▸ **THE TASK**
In the French onion chicken recipe below, transcribe word for word the part that opens with the words containing "Ingredients" and closes with "for this recipe.".

-- SOURCE TEXT follows --

This French onion chicken is my new favorite one-pan dinner!
Tender chicken breasts are smothered in deeply caramelized onions and melty Gruyère cheese. It’s like the classic soup, but even more satisfying!
This dish is so easy to make but guaranteed to impress. It makes you feel like a culinary wizard without all the fuss.
I like to serve it over creamy mashed potatoes or buttery egg noodles to soak up all the incredible flavors.
Why You’ll Love This French Onion Chicken
One-Pan: This recipe requires only one skillet, making cleanup a breeze and minimizing kitchen chaos.
Savory Flavor & Creamy Texture: The combination of caramelized onions, balsamic vinegar, and melted Gruyère cheese is tantalizing!
Impressive Presentation: This dish has a restaurant-worthy appearance to impress your guests.
Cozy Comfort: It’s the epitome of comfort food, perfect for cozy nights in or casual gatherings with friends and family.
Ingredients
- Boneless, Skinless Chicken Breasts: They’re the perfect canvas for savory flavors.
- Yellow Onions: The sweet, caramelized foundation of the dish.
- Olive Oil: It’s used to brown the chicken and provides a Mediterranean flavor base.
- Butter: It adds richness and helps caramelize the onions to perfection.
- Dried Thyme: It pairs beautifully with chicken and caramelized onions.
- Beef Broth: It deglazes the pan and creates a flavorful sauce.
- Balsamic Vinegar: It adds a pop of acidity and complex sweetness to balance the richness.
- Shredded Gruyère Cheese: The distinct flavor is iconic in French onion soup.
- Salt and Pepper: This dynamic duo is a must for this recipe.
How to Make French Onion Chicken
You’ll love how easy this chicken is to put together!
1. Season the chicken. Season the chicken breasts with salt and pepper on both sides.
2. Brown the chicken. Heat the olive oil in a large oven-safe skillet over medium-high heat. Add the chicken and cook for 4-5 minutes per side until browned. Remove and set aside.
3. Caramelize the onions. Reduce the heat to medium and add butter to the skillet. Add the onions, salt, and thyme. Cook, stirring occasionally, until the onions are very soft and caramelized, about 15-20 minutes.
4. Add the liquids. Add the balsamic vinegar and beef broth to the onions. Bring to a simmer and cook for 2-3 minutes.
5. Top with cheese. Return the chicken to the skillet, nestling it into the onions. Top each piece with shredded Gruyère.
6. Broil the chicken. Transfer the skillet to the oven and broil on high for 2-3 minutes until cheese is melted and bubbly.
7. Serve. Serve the chicken topped with the caramelized onions and pan sauce.
Tips for the Best French Onion Chicken
- Keep things nice and thin. Slice the onions as thinly as possible so they caramelize evenly and quickly.
- Choose the right cheese. Opt for cheeses that melt well and complement the savory flavors of the dish. I like Gruyère, Swiss, or Mozzarella.
- Swap out the onions. Yellow onions are typically used for their balance of sweet and savory. But sweet onions like Vidalia can also be used for a milder, sweeter result.
- Amp up the seasoning. For extra flavor, mix dried thyme, garlic powder, salt, and pepper into flour, then dredge the chicken before cooking.

-- SOURCE TEXT concluded --
-- SUPPLIED RECORDS follows --

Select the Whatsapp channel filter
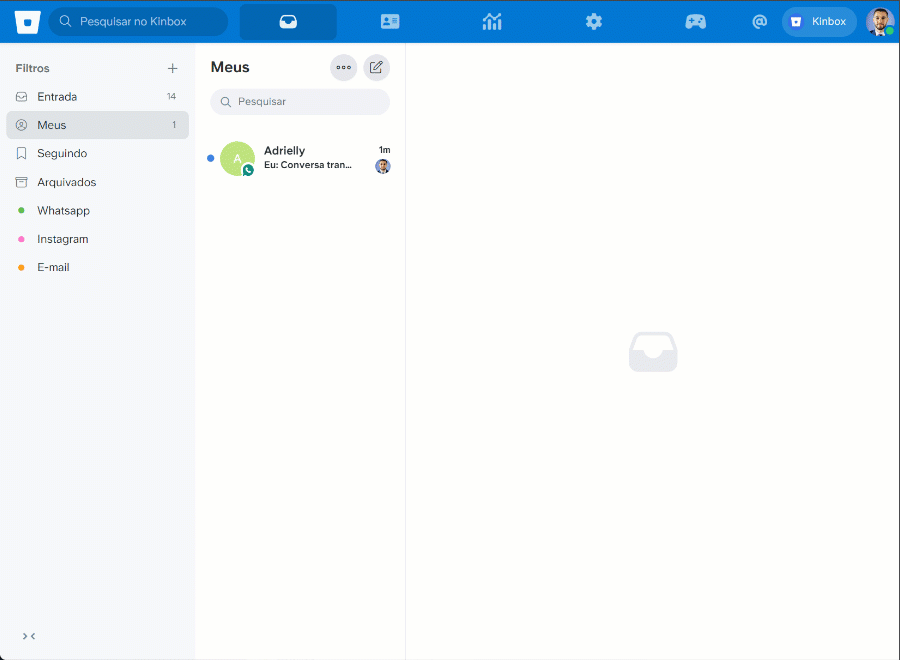This screenshot has height=660, width=900. point(63,211)
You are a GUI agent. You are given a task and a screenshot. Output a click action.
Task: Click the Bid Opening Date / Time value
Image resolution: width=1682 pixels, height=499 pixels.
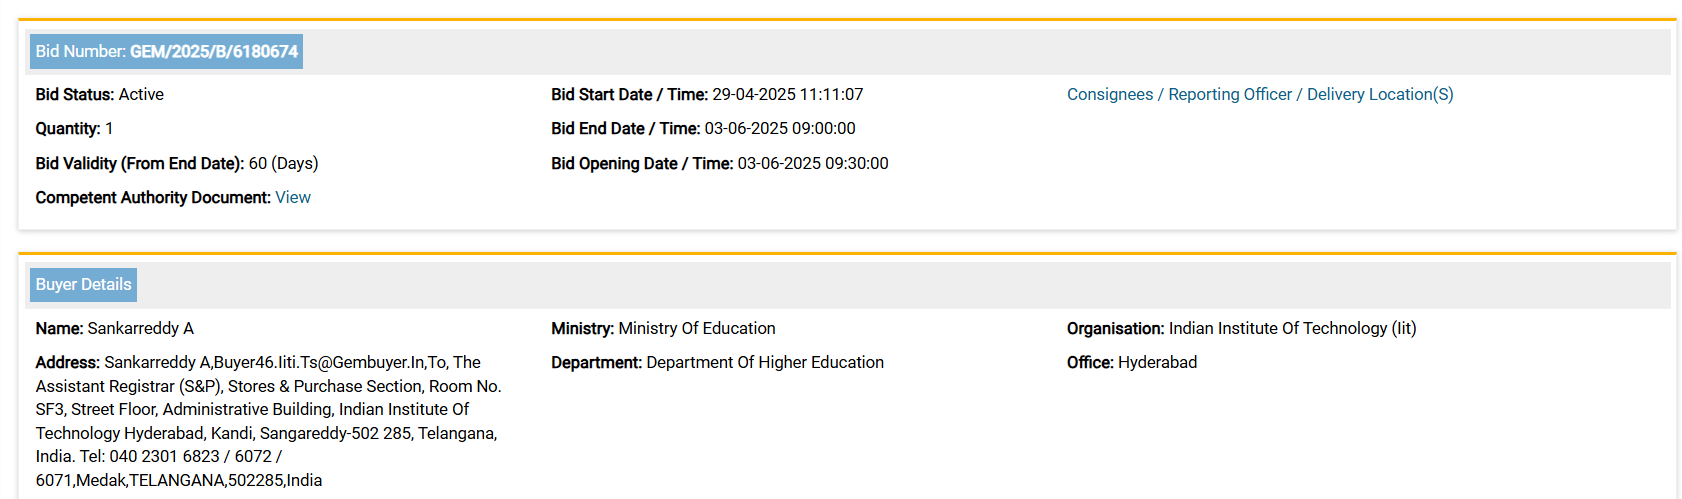[x=812, y=164]
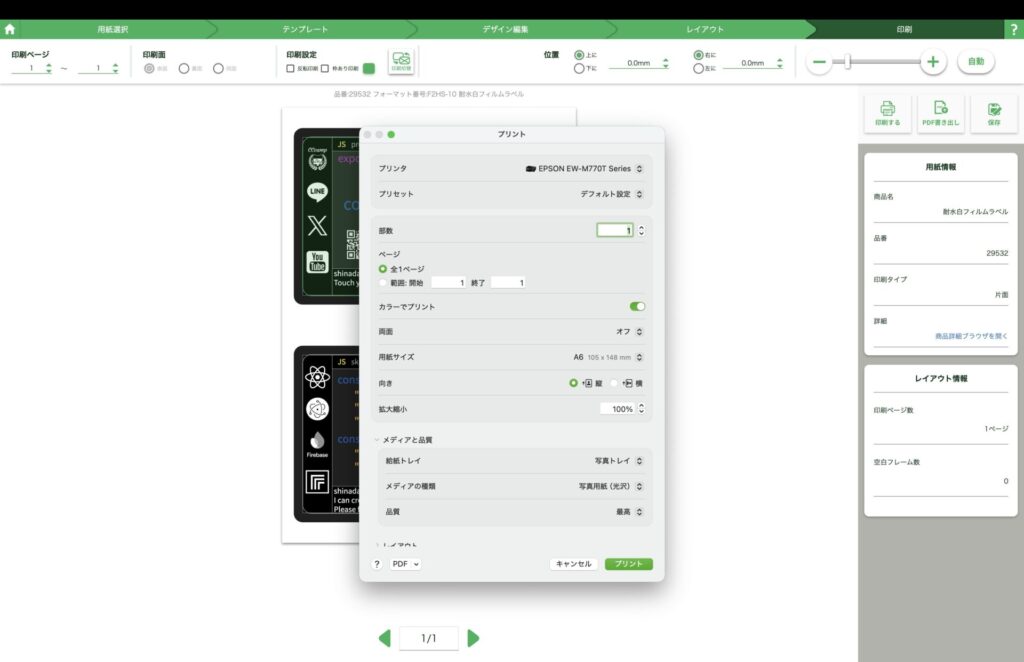Click the home icon in top bar
The width and height of the screenshot is (1024, 662).
(x=10, y=29)
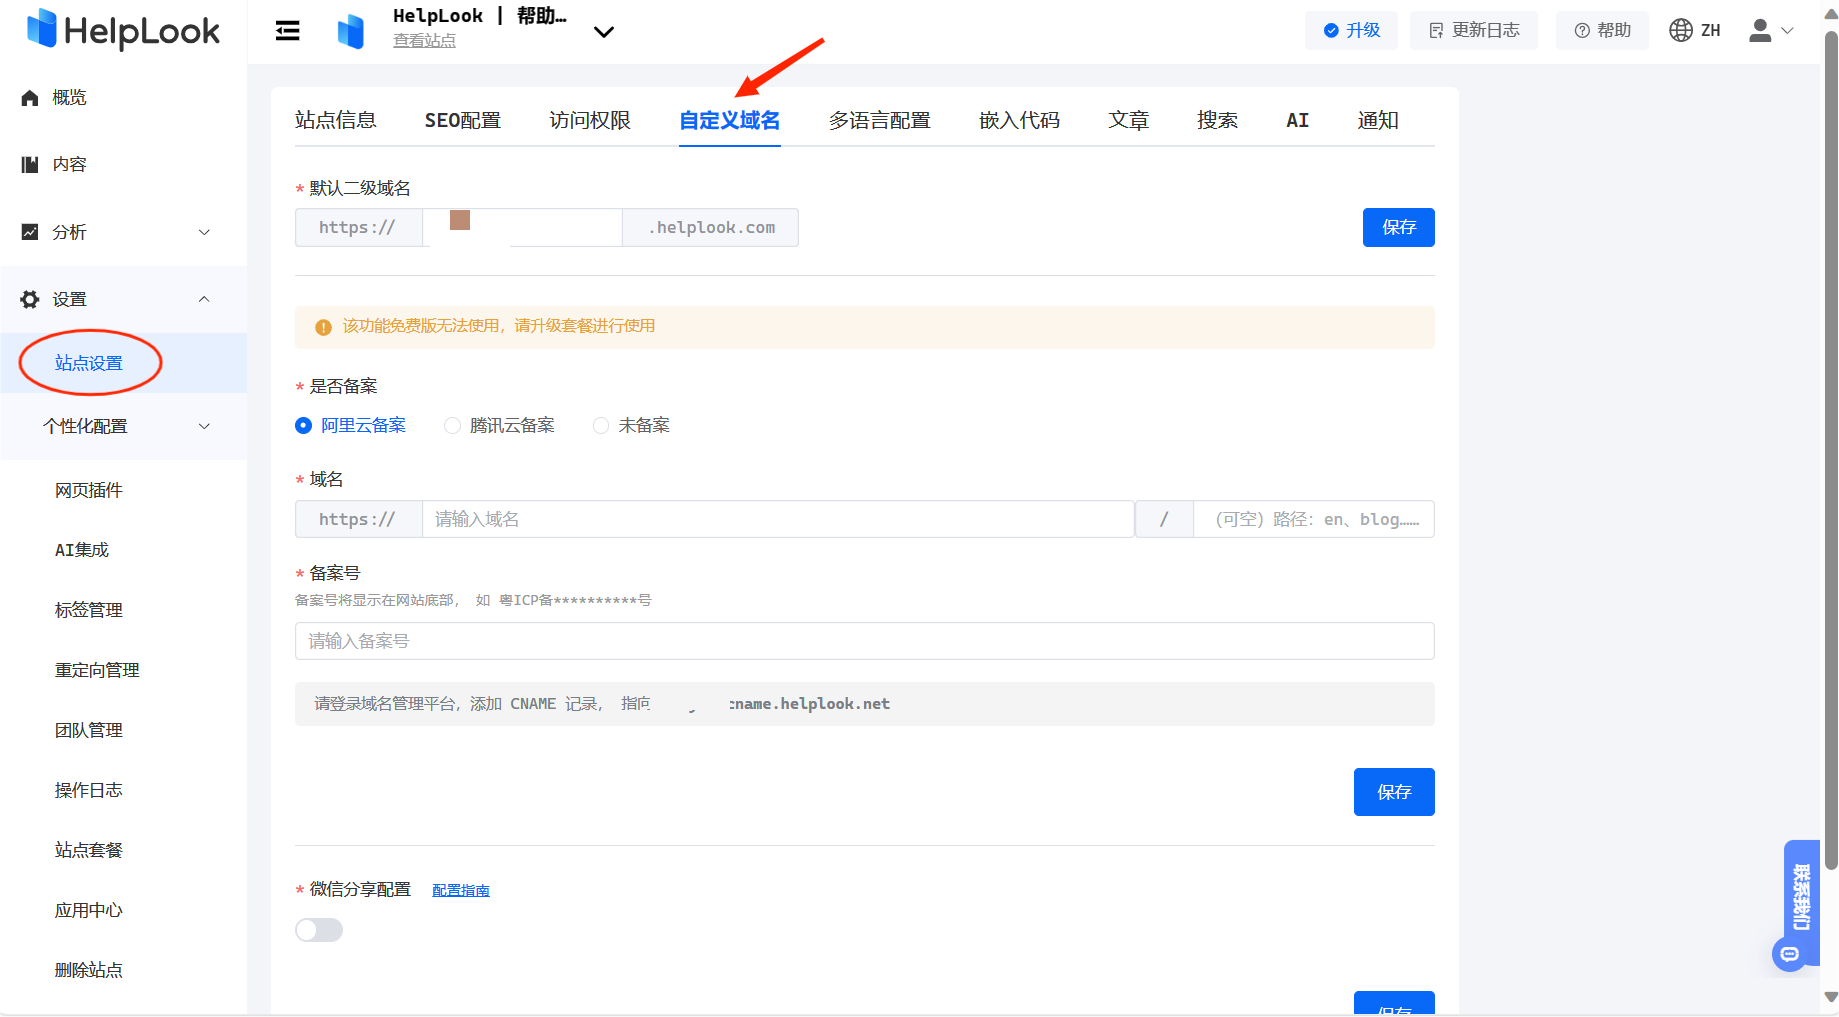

-- SUPPLIED RECORDS concluded --

▸ **YOUR SOLUTION**
Ingredients
- Boneless, Skinless Chicken Breasts: They’re the perfect canvas for savory flavors.
- Yellow Onions: The sweet, caramelized foundation of the dish.
- Olive Oil: It’s used to brown the chicken and provides a Mediterranean flavor base.
- Butter: It adds richness and helps caramelize the onions to perfection.
- Dried Thyme: It pairs beautifully with chicken and caramelized onions.
- Beef Broth: It deglazes the pan and creates a flavorful sauce.
- Balsamic Vinegar: It adds a pop of acidity and complex sweetness to balance the richness.
- Shredded Gruyère Cheese: The distinct flavor is iconic in French onion soup.
- Salt and Pepper: This dynamic duo is a must for this recipe.